Sunday, 27 February 2011
Saturday 26th February 2011 - Rainham Marsh
Bit of music for you to listen to while you read this one
Well, there had been a few sightings of the SLATY-BACKED GULL at Rainham this week, but not many, and there were mumblings on the forum that some sightings were possibly "a bit unreliable". We discussed the pros and cons of going, but in the end wise old PJ said "you ain't gonna see it sitting at home". We also realised that time was probably running out to see this gull, as dispersal would be starting soon. We had not much to loose, resigned ourselves to possibly dipping and headed off. To be honest, I thought that maybe we had a 50:50 chance of seeing it - surely some sightings in the week were genuine?
We arrived at about 0830hrs and went straight to the tip and we were pleasantly surprised to see 15+ birders already on site.
The crowd at the tip on our arrival
We watched the tip until about 1100hrs but we felt that there weren't that many large gulls present and so with the constant rain that was to last for the next five hours we headed back to view the marsh. So now the birders were split between two sites. Here we heard a rumour that a named birder had seen the SBG on the tip during the morning, but those around him couldn't get onto it. Now bearing in mind the line of birders at the tip was c20 at that stage, we knew nothing about this sighting at all, but our hopes were raised a little - maybe it was still around? We carried on viewing the marsh and then we had the next message saying the gull had been seen flying away from the marsh and over the tip. Oh we thought. And then another message came on that the SBG had been present on the tip from 1120-1150, but this message came out about an hour too late.
So by midday, we were slightly confused and we had met no one who had seen the gull. We also heard from a local that the gull has been present everyday this week on the marsh up to Thursday.
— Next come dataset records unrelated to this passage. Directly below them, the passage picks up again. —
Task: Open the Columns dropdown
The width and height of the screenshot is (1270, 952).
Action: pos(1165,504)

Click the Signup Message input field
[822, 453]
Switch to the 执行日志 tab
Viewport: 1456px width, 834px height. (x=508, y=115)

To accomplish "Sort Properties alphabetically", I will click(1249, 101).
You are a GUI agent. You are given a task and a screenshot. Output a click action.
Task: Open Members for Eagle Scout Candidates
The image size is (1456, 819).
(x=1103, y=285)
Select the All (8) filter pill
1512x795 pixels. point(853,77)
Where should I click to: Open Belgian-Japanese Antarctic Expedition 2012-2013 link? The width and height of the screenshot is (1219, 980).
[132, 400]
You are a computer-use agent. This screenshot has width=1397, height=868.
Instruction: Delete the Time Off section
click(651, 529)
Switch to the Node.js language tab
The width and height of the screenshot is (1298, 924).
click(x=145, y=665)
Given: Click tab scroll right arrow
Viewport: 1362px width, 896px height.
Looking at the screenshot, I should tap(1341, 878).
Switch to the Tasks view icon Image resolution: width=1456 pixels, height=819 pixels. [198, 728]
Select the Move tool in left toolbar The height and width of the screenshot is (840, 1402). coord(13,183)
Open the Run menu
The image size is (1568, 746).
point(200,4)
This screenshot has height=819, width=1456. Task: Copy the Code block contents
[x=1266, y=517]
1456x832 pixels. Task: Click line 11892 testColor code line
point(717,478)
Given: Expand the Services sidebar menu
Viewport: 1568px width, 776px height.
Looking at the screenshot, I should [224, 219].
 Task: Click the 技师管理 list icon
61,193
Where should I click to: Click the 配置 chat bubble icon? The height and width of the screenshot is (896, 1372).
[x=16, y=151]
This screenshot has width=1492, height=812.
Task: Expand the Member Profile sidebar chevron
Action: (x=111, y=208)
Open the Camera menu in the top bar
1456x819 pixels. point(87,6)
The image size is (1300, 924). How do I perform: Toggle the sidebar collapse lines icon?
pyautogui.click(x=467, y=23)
Phil enjoying himself in the fine weather
Then things hotted up. The SBG was showing at 13-50 from the Shooting Butts hide. We all went to the Serin mound to view over the reserve. Fortunately, a voluntary warden was there and he immediately rang the centre. They knew nothing about the sighting but they named the birder who had reported it (he didn't know him though). We all then headed for the Shooting Butts hide, about a 20 min walk from the mound. Just as we were getting close to the hide, a birder came out and shook his head. It had already flown and no one knew in which direction.
So we headed back to the mound, slightly knackered, quite gutted, and we stood in the rain again and our spirits were getting lower and lower. There were very few gulls flying onto the marsh (1430ish) but a few trickling away, and so we thought we'd had our last opportunity to see it.
Then I noticed a bloke in a blue coat walking quite quickly in the direction of the tip, pointing towards the tip as he walked past birders. I sensed something, and suggested we headed in the direction of the tip. Soon we got the message on the pager that the SBG was on the tip. En masse everyone headed for the tip. PJ managed to do a bit of running and he reached the bottom of the slope and it was still on show. By the time he stood next to the finders, the SBG had walked out of view and down a slope. Soon there were 40+ birders looking at the tip again but despite the feeling that it would suddenly walk back into view, it never did. Then all the gulls went up, and no one was able to pick it out in flight. Most birders headed back to the marsh as most gulls were generally heading that way, but by the time we arrived, there were only a handful of large gulls still roosting - it was by now 15-45hrs. We just couldn't believe we had missed it again.
So to summarise, we stood in the rain for at least 5hrs today, and out of the 40+ birder on site today, I would guess at c5 saw the bird today. At the final showing, we did meet someone who had actually seen the gull, and this was at his 4th attempt.
Unfortunately, as far as the Clayheads are concerned, we are still firmly in the hybrid camp, and maybe for sometime to come!